Ed Slott was named "The Best" source for IRA advice by The Wall Street Journal and called "America's IRA Expert" by Mutual Funds Magazine. He is a widely recognized professional speaker and educator specializing in retirement distribution planning, teaching both financial advisors and consumers how to best take advantage of our complicated tax code.

-- Have something you want to ask Ed? Send your questions to mailbag@irahelp.com

IRA expert Ed Slott answers investors’ questions about transferring stock between IRA accounts and the best way to distribute an inherited IRA to other beneficiaries.

Question 1:

I transferred a stock from my IRA to my regular, non-IRA account and then transferred the exact same number of shares of the same stock back into my IRA within 60 days.
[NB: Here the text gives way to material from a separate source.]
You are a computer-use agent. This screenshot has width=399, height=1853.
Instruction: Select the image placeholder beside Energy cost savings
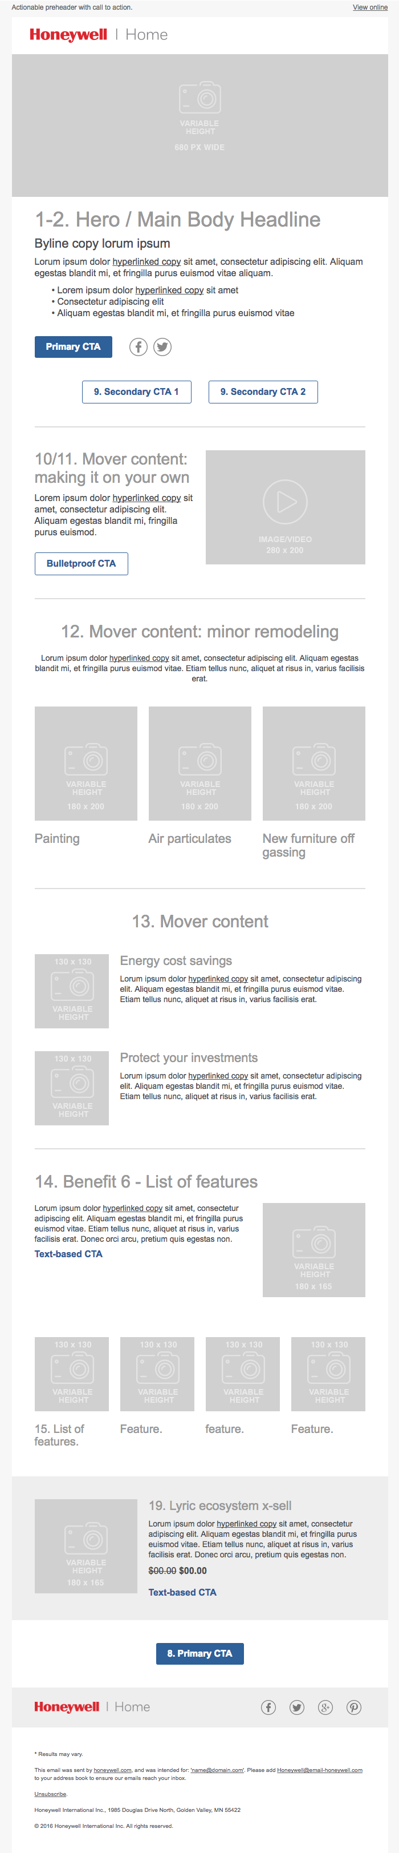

However, the value of those shares was $10,000 higher.

Do I have a problem because I put more money into the IRA even though I transferred the same number of shares?

Thanks, Mark

Answer:

There is no problem. Your distribution of property (shares of stock) from your IRA qualifies to be rolled over tax-free within 60 days only if the identical stock is rolled over to a receiving IRA. 

It is common for the value of stock to change during the 60-day window. That’s OK and still qualifies as a tax-free rollover. When your tax return is filed for the year, your tax preparer may want to attach a note to explain the different values. 

Question 2:

We currently have $460,000 in traditional IRAs. I am 65 years old and must start taking RMDs (required minimum distributions) at 70 1/2 years of age. We also have $150,000 in Roth IRAs over five years old. My wife and I are not consuming any IRA money at this point. I do have the funds to pay the taxes on conversion from outside the IRAs.

We are both on Social Security and a fixed benefit pension, but have low expenses and no outstanding debt. If we convert some of the IRAs each year from now to 70.5, it will make 85% of our Social Security taxable each year, while it is only taxed a small amount now. 

Would it be better to do all the conversions in one year, bite the bullet and pay the higher tax rate, or do 10% or 20% each year, thus having to include 85% of our Social Security as income? What do you think?

Answer:

The taxation of your Social Security benefits is one of many factors to look at. Whether you should convert your IRA to a Roth IRA depends on many other factors. Basically, you must decide whether the future benefits of the Roth IRA (i.e., tax-free withdrawals) are better than the cost of paying taxes on the conversion.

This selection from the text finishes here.